» **REQUIRED ACTIONS**:
1) In the journal post, how long did it take Lochlan to get the camper's heater to turn on?
2) Please translate this sentence from the journal post into Spanish: "There's a big blackboard on the kitchen wall."

» **DOCUMENT SECTION**:
========
Thursday, 26 September 2013

Thursday 7:15 pm

My fever rests at 102 now. I don't know if it's because Lochlan is always so warm when we nap or if I'm sicker than I even realized in my bid to be so stubborn. We're at a pub now that boasts state lottery, pool tables and handmade burgers and the server was dispatched to bring us some chicken soup and crackers.

The camper has a tiny little wonky heater. I don't trust it, it took Lochlan 35 minutes of tinkering with it to get it to turn on so I'm guessing a combination of strep throat and post traumatic stress disorder will be what kills me. It's been fun. Soup is here.

Beaches in HD.

I'd let you go, but you're always in the way
I'm the damage done, your scar of yesterday
Hi Oregon.

Five and a half hours of fighting over music in the truck with Lochlan. Just like old times. Especially when we stop for lunch and he says,

Hey, by the way, you'll have to get all your stuff in on wi-fi at places like this because there's no wi-fi in the camper. 

Camper?

Wednesday, 25 September 2013

Sending us off with terrible poetry.

There's a big blackboard on the kitchen wall. I used to draw elaborate menu plans on it so everyone would know what we were having and could pitch in but lately it's been taken over by budding haiku artists. I'll let you decide who wrote which one.

I'm taking Bridget
To a place where she can sleep
See you Saturday

This is such bullshit
She needs to recuperate
Don't let her die, Bro

Have fun Mom and Dad
Everything will be just fine
Ignore these losers



Hang in there, Love.

You've been drifting and stealing
Trying to walk in my shoes
But they don't belong to you
You know, you know
But you can't find the meaning
Sing to yourself and hold on
Cause everybody's on the run
Everybody's on the run
I skid to a stop in front of the Devil, waiting for my inspection. I know I'm going to fail. My hair is escaping from the knot at the nape of my neck, my shorts are too short and my t-shirt says WEEZER on the front. The end of my nose is bright red and raw.
========
» **COLLECTED MATERIAL**:
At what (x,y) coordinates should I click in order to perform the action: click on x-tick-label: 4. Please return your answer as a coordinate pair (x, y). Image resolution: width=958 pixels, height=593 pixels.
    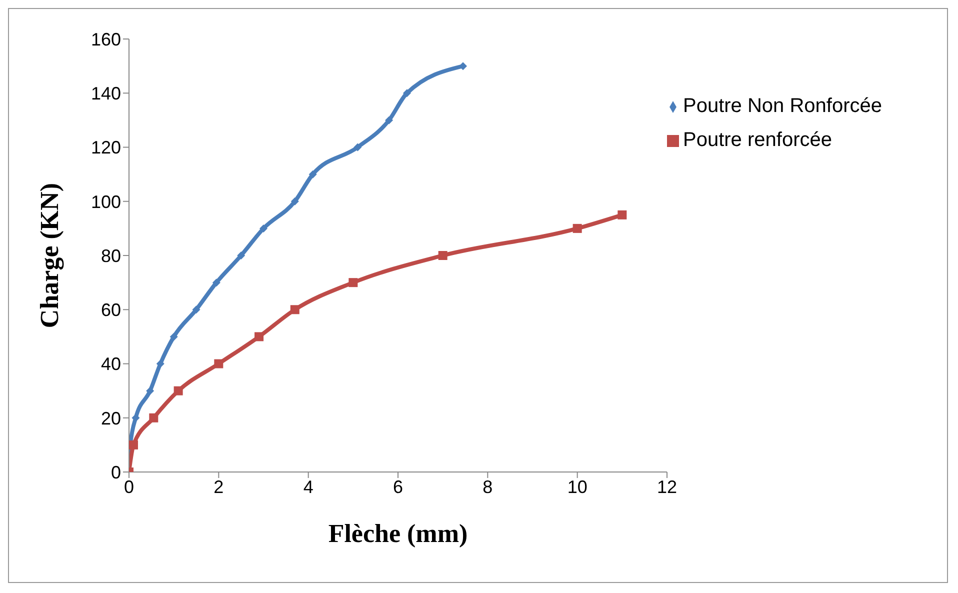
    Looking at the image, I should click on (308, 486).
========
» **RESPONSES TO THE EXERCISE**:
1) 35 minutes

2) Hay una gran pizarra en la pared de la cocina.